Hello, I'm running a Fedora 38 ARM64 VM on a MacBook Air M2 Sequoia through Parallels 20.1.3. A few days ago I did a system update in Fedora and now can't boot the virtual linux instance. Instead I get the the following error: error../../grub-core/fs/fshelp.c:257:file '/initramfs-6.12.6-200.fc41.aarch64.img' not found. This is followed by the Kernel Panic screen and VFS: Unable to mount root fs on unknown-block(0,0) Any advice would be appreciated
I was able to install Fedora 40 through the Parallels Control Centre which booted fine but again when I installed Fedora system updates, I got the same error message.
I ran into a very similar issue. There's also another post having the same stating compile fails for the latest kernel. For now I have to run Fedora without Parallel Tools if using the latest kernel. My advice is set grub to use an earlier kernel.
Tried finding a solution, but couldn't find an "easy one". It seems this problem has been snowballing for months and Parallels never did anything about it, and now it's hitting the main ones they supposedly support... bleh. Anyways, I'd suggest booting up on a live cd (can setup in config -> hardware -> boot order ) and try to remove their broken kernel module and build / reinstall the latest kernel along with a new initramfs
"Snowballing for months" is a bit unfair. The 6.12 Linux kernel was released on November 17, 2024, and Parallel Tools compiled using the 6.11 kernel. So it's been broken for at most two months, and most distributions didn't actually go to the 6.12 kernel until relatively recently.
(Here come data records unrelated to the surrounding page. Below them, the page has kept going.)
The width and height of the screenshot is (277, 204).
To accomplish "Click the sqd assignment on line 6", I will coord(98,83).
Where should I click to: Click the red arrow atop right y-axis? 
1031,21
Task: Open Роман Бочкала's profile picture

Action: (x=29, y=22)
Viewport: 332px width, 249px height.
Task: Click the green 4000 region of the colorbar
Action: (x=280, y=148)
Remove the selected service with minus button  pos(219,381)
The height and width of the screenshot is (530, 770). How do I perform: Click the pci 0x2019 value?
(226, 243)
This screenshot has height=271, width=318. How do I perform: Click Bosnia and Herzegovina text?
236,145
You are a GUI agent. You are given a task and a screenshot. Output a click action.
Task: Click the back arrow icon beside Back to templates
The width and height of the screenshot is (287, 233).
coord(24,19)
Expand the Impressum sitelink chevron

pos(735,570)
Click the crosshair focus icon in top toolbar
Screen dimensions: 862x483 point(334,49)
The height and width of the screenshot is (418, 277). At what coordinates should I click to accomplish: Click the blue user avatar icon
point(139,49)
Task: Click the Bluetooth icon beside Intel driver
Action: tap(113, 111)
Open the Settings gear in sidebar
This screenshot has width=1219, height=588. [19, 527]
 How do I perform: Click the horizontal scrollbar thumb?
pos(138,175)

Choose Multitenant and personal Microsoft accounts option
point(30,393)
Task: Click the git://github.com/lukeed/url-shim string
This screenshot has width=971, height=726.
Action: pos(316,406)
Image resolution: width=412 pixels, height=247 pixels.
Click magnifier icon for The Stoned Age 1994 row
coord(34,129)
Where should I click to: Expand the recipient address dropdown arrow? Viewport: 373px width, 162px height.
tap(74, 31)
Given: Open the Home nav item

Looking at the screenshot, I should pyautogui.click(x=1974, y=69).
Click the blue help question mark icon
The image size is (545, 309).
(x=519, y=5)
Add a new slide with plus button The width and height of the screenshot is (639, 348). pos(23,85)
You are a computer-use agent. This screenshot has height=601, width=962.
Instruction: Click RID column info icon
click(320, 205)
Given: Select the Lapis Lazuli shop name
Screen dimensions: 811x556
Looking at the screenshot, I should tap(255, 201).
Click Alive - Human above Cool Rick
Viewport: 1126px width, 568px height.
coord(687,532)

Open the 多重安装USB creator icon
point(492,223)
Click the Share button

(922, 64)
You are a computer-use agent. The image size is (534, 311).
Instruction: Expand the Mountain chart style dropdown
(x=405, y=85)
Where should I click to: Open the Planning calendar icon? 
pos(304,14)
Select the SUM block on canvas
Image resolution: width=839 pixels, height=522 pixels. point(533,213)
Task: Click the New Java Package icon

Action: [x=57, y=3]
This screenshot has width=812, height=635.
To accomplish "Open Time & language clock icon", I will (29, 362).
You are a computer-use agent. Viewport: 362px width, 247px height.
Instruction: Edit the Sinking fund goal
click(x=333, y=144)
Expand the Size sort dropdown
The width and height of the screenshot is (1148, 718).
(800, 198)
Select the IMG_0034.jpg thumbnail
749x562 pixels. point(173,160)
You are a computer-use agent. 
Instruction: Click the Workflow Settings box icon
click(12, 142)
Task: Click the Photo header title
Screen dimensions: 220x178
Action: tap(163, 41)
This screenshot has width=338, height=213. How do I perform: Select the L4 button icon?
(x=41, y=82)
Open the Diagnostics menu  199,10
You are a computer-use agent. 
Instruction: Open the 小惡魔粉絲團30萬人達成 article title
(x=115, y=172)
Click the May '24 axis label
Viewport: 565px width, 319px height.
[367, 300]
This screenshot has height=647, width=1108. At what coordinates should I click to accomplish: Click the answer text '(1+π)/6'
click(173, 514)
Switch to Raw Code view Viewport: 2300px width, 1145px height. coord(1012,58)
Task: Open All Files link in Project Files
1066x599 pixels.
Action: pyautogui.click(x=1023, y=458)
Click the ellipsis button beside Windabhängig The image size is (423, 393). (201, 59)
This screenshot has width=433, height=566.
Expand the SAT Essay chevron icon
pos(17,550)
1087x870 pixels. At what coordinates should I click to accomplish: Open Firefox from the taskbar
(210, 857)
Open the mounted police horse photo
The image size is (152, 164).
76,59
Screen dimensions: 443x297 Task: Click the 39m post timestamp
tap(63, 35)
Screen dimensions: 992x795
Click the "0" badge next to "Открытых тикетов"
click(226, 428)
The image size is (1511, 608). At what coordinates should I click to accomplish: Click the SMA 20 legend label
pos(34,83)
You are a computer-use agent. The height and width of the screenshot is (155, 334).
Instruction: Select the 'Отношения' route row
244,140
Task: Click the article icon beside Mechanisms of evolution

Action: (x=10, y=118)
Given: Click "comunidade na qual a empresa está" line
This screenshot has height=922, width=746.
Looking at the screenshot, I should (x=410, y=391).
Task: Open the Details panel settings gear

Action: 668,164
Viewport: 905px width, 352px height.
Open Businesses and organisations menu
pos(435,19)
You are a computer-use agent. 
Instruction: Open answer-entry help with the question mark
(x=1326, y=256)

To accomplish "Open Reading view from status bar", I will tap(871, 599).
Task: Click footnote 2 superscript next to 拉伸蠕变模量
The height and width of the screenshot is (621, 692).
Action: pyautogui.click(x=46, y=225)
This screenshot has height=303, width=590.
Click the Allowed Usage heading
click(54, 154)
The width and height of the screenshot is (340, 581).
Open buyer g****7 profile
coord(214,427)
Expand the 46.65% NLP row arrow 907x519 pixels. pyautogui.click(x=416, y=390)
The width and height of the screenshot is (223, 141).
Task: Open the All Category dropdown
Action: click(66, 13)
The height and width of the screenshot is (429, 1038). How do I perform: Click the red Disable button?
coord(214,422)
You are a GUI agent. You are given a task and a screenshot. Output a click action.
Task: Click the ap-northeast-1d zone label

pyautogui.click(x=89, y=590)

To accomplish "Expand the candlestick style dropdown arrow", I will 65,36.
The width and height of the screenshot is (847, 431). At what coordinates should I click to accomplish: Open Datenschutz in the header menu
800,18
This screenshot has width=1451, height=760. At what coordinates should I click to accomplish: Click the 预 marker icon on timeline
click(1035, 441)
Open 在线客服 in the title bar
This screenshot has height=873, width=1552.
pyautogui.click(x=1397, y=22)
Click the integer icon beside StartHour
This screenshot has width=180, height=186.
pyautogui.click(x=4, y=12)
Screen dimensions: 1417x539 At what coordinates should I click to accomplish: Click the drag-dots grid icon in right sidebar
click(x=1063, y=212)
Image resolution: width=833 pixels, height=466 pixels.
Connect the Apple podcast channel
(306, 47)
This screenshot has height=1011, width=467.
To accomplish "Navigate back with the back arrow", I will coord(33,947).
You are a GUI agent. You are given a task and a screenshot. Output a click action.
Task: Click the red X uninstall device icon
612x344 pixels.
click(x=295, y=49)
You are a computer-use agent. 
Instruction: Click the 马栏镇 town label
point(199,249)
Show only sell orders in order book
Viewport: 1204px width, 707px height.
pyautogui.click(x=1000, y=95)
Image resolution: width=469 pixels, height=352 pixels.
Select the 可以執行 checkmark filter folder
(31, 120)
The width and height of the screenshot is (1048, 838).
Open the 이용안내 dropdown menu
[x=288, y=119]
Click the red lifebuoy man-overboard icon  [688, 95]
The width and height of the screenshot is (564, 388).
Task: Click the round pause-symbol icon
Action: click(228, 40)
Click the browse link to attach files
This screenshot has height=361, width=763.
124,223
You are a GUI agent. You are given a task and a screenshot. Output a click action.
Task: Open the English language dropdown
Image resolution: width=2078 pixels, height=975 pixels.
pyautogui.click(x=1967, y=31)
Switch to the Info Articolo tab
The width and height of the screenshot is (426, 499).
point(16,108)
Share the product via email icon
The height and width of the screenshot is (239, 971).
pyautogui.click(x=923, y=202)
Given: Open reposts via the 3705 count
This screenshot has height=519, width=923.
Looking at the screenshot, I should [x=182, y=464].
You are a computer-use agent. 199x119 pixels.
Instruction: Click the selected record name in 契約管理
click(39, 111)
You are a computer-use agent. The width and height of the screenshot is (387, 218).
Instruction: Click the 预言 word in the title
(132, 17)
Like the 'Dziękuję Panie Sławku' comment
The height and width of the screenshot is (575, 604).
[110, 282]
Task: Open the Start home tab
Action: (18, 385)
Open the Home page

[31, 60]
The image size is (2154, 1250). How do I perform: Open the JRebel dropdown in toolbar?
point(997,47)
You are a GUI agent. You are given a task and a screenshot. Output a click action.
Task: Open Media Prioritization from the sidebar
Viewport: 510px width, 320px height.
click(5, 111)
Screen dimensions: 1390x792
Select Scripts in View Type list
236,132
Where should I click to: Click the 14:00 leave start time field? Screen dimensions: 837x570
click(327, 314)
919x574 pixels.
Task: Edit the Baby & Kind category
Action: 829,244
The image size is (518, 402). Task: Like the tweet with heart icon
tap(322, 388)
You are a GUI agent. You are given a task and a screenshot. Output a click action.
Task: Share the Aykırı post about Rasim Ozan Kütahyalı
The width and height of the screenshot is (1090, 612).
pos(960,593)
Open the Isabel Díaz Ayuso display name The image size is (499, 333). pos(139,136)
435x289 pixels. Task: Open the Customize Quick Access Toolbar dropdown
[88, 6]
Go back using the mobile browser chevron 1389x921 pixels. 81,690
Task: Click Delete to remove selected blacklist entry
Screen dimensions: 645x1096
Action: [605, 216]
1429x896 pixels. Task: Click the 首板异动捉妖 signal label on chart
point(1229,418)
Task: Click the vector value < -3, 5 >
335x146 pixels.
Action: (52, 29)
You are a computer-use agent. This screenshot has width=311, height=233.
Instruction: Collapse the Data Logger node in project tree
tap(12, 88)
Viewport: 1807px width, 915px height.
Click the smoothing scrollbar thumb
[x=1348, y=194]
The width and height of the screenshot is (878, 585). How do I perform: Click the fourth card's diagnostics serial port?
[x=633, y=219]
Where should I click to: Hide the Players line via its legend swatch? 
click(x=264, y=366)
It looks like fixing it shouldn't be that hard; I just haven't bothered yet, since I'm a bit busy at the moment, but it looks like it should be relatively easy fix in /var/lib/dkms/parallels-tools/20.1.2.55742/build/prl_fs/SharedFolders/Guest/Linux/prl_fs/inode.c adjusting the funcction protoype of the function prlfs_write_end().
Except they literally promote this product for automated testing, but clearly they don't even do it themselves. Fedora 40 is listed as a supported guest OS and they didn't do the bare minimum for testing. Fedora even runs test events for kernel releases. Here it is two months later and things are breaking. Why pay for a product that breaks when the free alternatives run fine. Then they make it worse by hiding the recovery menu and not documenting the boot parameters for whatever they have setup in their automated install to easily fix the issue.